> Source passage:
* BEGIN *
Our predecessor, Vianet Technologies, Inc., was formed as a Delaware corporation
in March 1998 ("Vianet Delaware"). In March 1999, Vianet Delaware merged with
and into Radar Resources, Inc., a Nevada corporation ("Radar"). Upon completion
of Vianet Delaware's merger with Radar, Radar changed its name to Vianet
Technologies, Inc ("Vianet").

From its inception until March 1999, Radar did not engage in any business and
had no operational history. Radar was incorporated originally under the name
Radar, Inc. in the state of Utah on April 11, 1986. In December 1993, Radar
reorganized under the laws of Nevada, changing its domicile and forming a new
corporation in Nevada named Radar Resources, Inc. This new corporation acquired
the contractual obligations, shareholder rights and identity of the original
Utah Corporation, and the Utah Corporation was dissolved.

Prior to the Vianet Delaware's merger with Radar, Vianet Delaware's business
activities consisted primarily of planning to acquire Develcon Electronics
Limited, an Ontario, Canada corporation ("Develcon"). Develcon specializes in
networking products and systems. Vianet acquired Develcon on May 17, 1999.

Shortly thereafter, in October 1999, Vianet consummated a plan of merger with
Infinop Holdings, Inc. ("Infinop"), a Delaware corporation specializing in data
compression technology. Simultaneous with the merger, Infinop was renamed Vianet
Labs, Inc.

In December 1999, Vianet acquired PSI Communications Inc. ("PSI"), a privately
held Delaware corporation, pursuant to an option agreement they had entered into
earlier that year. In conjunction with the acquisition, PSI merged into a wholly
owned Delaware subsidiary of Vianet, and changed its name to Vianet Access, Inc
("Vianet Access").

In December 1999, we sold our Develcon subsidiary to Thorpe Bay Corporation, an
Ontario company. As part of the agreement, we retained an exclusive license to
market Develcon's Athena product lines to Fortune 100 companies based in the
United States, as well as a non-exclusive license to market all of Develcon's
product lines to other customers.
* END *
> Supplied entries:
* BEGIN *
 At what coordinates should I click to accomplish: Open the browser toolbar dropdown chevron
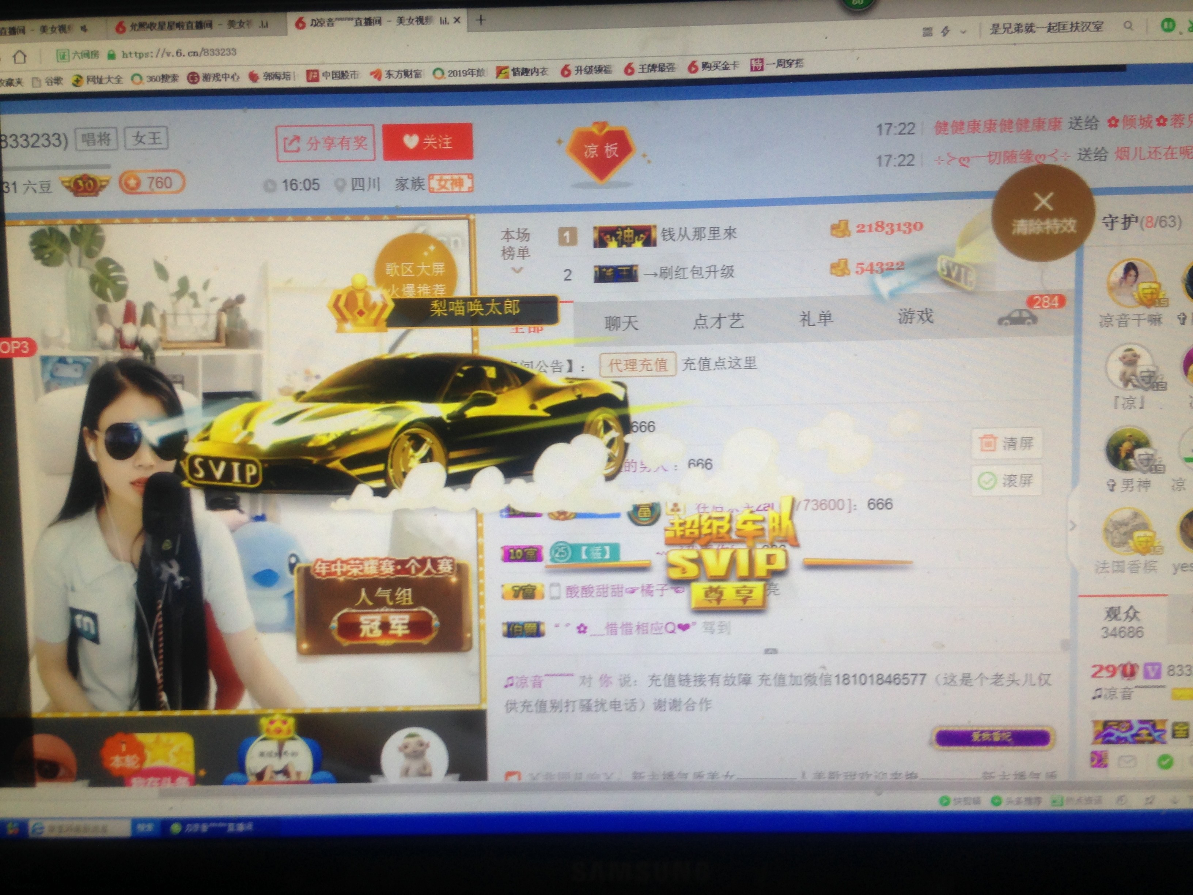963,31
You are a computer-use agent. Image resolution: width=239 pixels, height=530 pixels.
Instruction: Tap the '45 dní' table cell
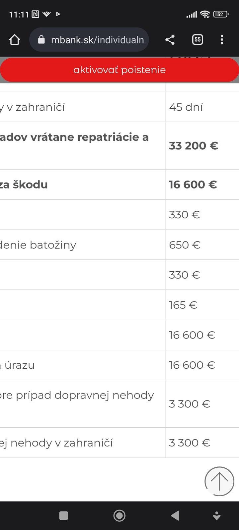(x=186, y=107)
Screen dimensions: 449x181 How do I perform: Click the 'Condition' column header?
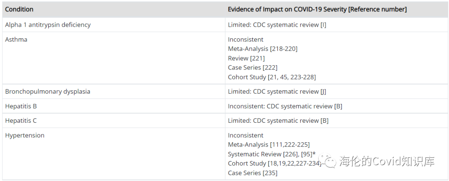[x=19, y=9]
* END *
> Written instruction 1: From the Vianet corporate history, extract the passage starting at "From its inception" and ending at "May 17, 1999.".
> Written instruction 2: In the Vianet corporate history, what new name did Infinop Holdings, Inc. take at the time of its merger with Vianet?

> Complete output 1:
From its inception until March 1999, Radar did not engage in any business and
had no operational history. Radar was incorporated originally under the name
Radar, Inc. in the state of Utah on April 11, 1986. In December 1993, Radar
reorganized under the laws of Nevada, changing its domicile and forming a new
corporation in Nevada named Radar Resources, Inc. This new corporation acquired
the contractual obligations, shareholder rights and identity of the original
Utah Corporation, and the Utah Corporation was dissolved.

Prior to the Vianet Delaware's merger with Radar, Vianet Delaware's business
activities consisted primarily of planning to acquire Develcon Electronics
Limited, an Ontario, Canada corporation ("Develcon"). Develcon specializes in
networking products and systems. Vianet acquired Develcon on May 17, 1999.

> Complete output 2: Vianet Labs, Inc.